It’s an exciting time in teens’ lives when they first begin driving, but it’s also an extraordinarily dangerous time. According to the National Highway Traffic Safety Administration (NHTSA), motor vehicle crashes are the leading cause of death for kids and young adults ages 14 through 18.
Despite this, the NHTSA says just 25 percent of parents have a serious talk with their kids about the key components of safe driving. So, with National Teen Driver Safety Week coming up October 19-25, here are five recommended rules to spell out before your teen gets behind the wheel:
- Absolutely no alcohol.
There is no legal limit for alcohol when it comes to teen drivers. Having any amount of alcohol in their system is illegal for all those under 21, everywhere. On average, according to the NHTSA, 25 percent of deaths in motor vehicle crashes involve a teen driver with a blood-alcohol content of .01 or higher.
- Seat belts required.
Drivers and passengers ages 16 to 24 historically use seat belts less often than other groups. Let teens know that seat belt use is non-negotiable. It’s the easiest way to protect themselves in a crash. And, set a good example by buckling up yourself.
- Never speed.
Teenagers may like to push the limits, but the road isn’t the place to do so. Speeding doesn’t simply put them at risk for a ticket. It increases the risk of a deadly accident as well.
- No calls, no texts.
It’s never a good idea for anyone to call or text while driving, but, because teens lack experience behind the wheel, distracted driving is all the more risky. Reaction times are slower when someone is distracted. Even worse, sending or reading a text means a driver’s eyes aren’t on the road.
- Only one passenger (or zero, depending on your state’s licensing guidelines for young drivers).
As the number of passengers rises, so does the risk of a fatal crash, the NHTSA says.

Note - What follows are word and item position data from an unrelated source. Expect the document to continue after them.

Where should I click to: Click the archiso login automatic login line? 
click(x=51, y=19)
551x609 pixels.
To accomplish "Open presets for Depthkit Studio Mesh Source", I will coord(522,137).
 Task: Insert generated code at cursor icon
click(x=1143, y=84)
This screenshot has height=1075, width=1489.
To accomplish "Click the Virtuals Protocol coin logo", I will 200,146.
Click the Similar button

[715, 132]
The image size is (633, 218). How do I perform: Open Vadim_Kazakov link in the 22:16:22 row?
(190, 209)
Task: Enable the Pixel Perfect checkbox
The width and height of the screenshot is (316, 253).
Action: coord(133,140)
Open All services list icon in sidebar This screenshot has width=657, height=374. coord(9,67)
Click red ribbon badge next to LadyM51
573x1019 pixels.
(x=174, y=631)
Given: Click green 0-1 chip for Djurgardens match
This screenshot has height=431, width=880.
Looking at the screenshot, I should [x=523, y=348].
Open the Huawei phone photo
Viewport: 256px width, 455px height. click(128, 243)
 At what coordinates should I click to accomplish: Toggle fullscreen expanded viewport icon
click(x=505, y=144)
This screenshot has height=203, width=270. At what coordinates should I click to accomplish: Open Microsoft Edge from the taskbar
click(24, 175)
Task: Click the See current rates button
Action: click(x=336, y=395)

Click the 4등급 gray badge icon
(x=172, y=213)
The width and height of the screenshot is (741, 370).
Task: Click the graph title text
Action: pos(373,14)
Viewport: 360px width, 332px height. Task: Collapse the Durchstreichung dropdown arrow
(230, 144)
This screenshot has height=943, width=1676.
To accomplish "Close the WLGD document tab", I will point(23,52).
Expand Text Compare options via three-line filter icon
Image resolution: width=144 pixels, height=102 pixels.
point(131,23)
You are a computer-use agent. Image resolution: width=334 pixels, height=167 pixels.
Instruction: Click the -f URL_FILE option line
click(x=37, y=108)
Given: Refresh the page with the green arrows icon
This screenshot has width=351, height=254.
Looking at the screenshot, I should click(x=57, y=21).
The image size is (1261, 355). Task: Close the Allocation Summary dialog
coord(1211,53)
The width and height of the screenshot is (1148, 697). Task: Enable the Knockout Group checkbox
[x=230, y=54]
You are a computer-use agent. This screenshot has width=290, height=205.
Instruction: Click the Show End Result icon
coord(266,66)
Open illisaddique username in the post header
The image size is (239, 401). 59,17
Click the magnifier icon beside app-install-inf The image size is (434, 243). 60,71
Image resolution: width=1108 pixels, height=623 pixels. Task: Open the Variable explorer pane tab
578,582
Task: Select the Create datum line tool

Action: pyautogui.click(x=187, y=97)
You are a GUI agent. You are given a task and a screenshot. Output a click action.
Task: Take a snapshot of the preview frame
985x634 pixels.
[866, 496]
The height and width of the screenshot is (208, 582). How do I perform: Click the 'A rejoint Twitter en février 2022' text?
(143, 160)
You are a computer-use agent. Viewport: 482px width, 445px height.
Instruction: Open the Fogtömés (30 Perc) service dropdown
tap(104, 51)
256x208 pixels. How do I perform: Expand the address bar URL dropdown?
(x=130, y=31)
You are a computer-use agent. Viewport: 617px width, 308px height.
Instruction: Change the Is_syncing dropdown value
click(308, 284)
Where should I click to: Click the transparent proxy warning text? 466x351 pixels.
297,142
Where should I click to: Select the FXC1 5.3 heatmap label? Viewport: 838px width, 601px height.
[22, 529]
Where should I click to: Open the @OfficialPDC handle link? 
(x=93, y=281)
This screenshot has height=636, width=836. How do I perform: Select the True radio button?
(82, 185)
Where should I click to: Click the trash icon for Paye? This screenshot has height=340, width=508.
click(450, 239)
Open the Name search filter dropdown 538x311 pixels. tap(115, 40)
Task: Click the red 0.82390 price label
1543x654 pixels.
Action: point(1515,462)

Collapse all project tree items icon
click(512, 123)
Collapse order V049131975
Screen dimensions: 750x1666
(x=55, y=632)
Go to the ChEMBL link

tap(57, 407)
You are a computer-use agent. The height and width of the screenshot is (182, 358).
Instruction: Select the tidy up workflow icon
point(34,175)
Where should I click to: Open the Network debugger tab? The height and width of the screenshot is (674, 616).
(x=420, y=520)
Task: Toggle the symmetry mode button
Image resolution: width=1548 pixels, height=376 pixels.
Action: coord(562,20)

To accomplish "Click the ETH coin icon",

Think back to when you were a teen driver — how different were your actions when you had friends in the car versus when you were alone?
Let young drivers know that driving is a privilege and that you’ll take away the keys if they don’t drive safely. Having regular conversations about safety, practicing driving together, and leading by example go a long way in ensuring your teen makes smart decisions when they get behind the wheel.
But there’s another simple step you can take to get on the same page about your family’s rules of the road. Create a Parent-Teen Driving Agreement that puts your rules in writing to clearly set expectations and limits. Work with your teen to outline hazards to avoid and consequences for breaking rules.
Keep it on the fridge and update it as your teen gains experience and more driving privileges.